-- Data shown --
###

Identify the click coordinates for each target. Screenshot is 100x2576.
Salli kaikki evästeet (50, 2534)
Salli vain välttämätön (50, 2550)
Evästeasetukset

###

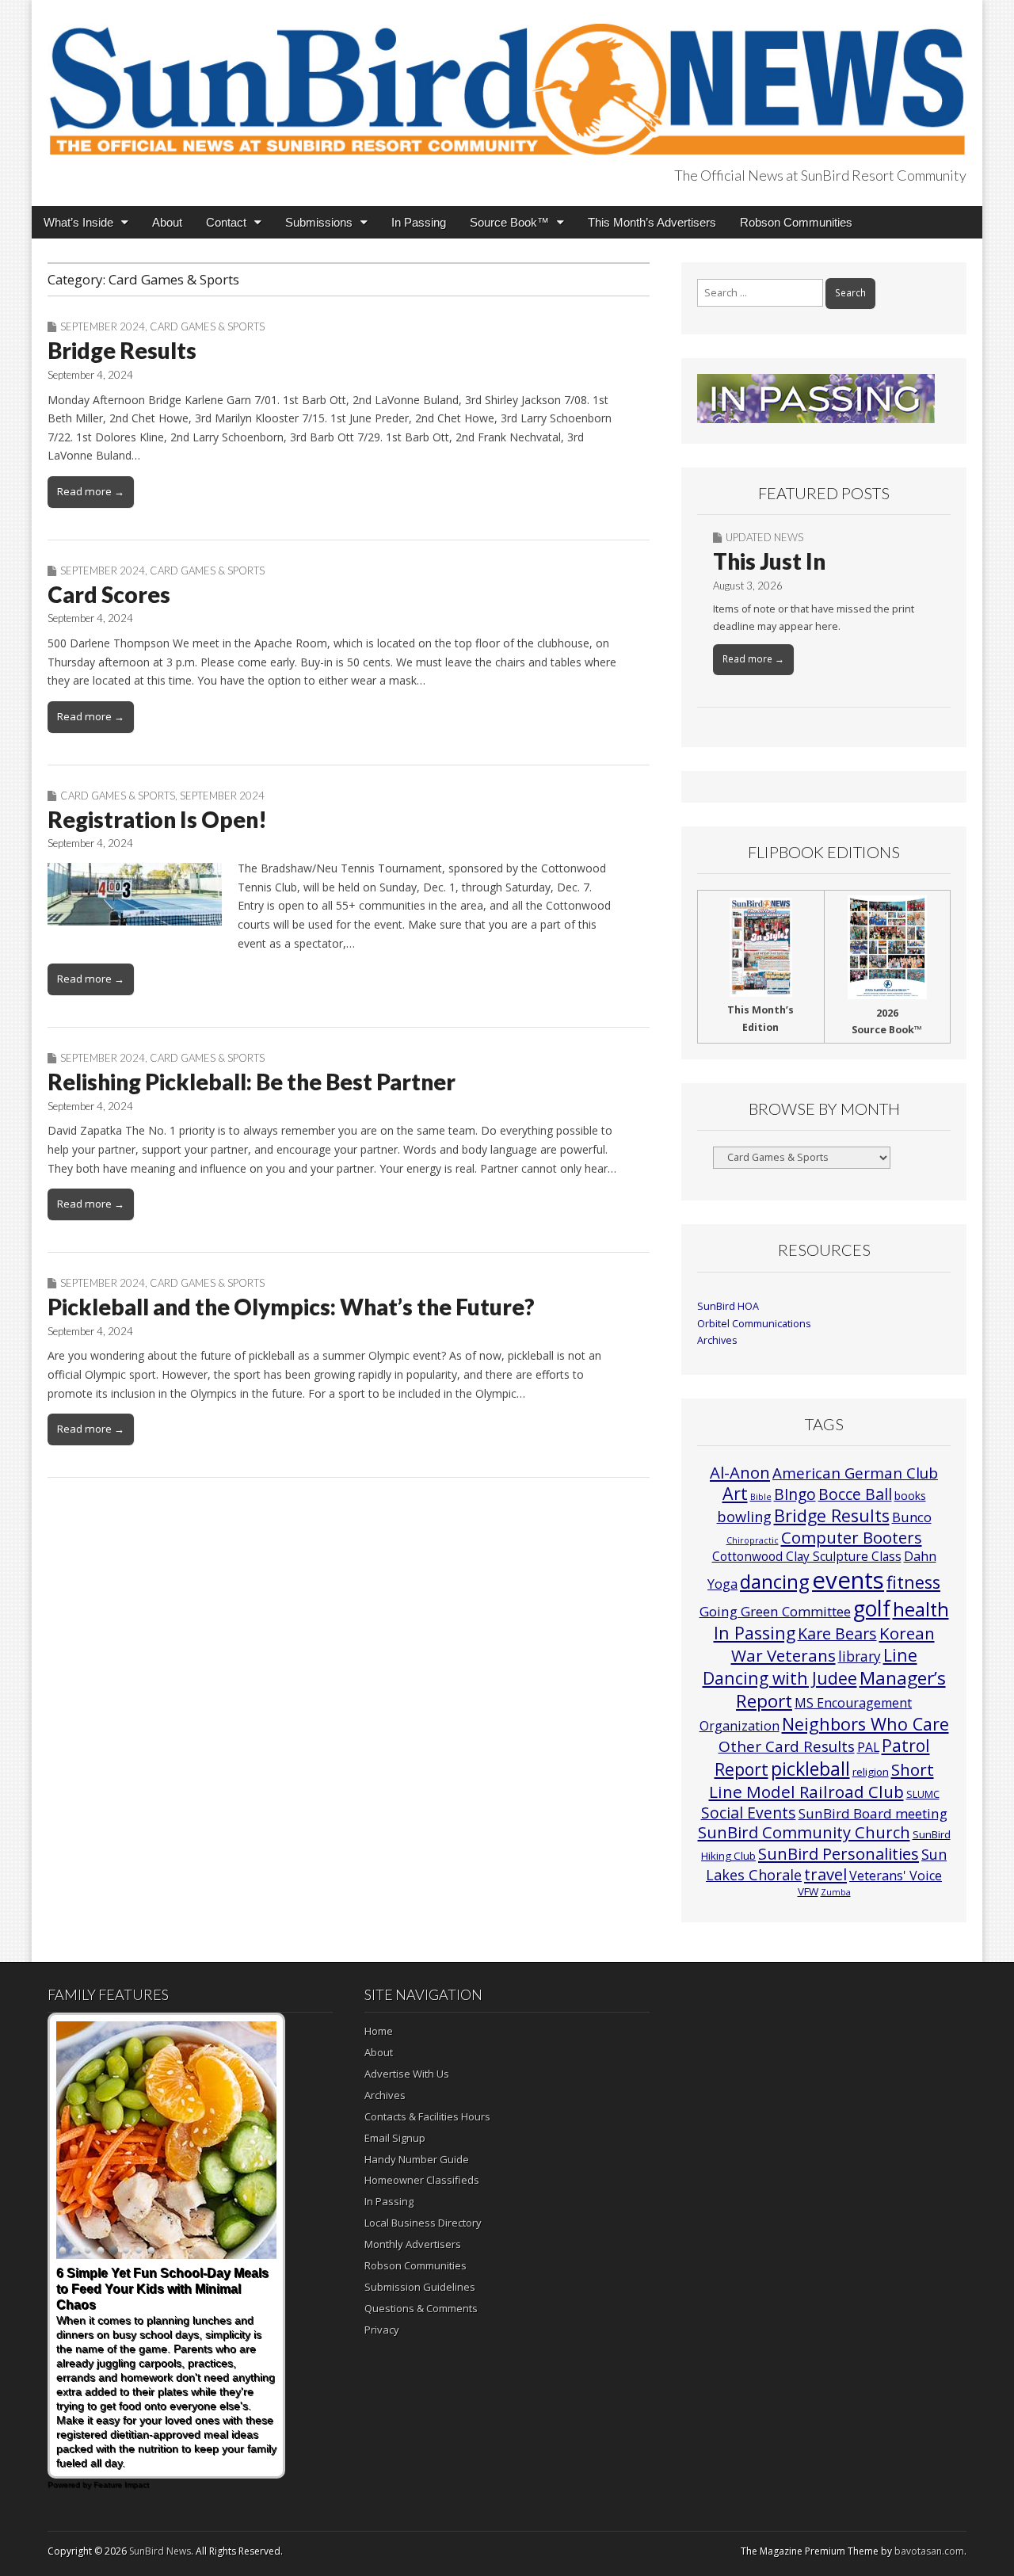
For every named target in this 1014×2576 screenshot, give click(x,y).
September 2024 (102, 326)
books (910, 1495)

###

-- Required action --
Respond with one number, the count of lines in the data that hold the string "click".

-- Reply --
2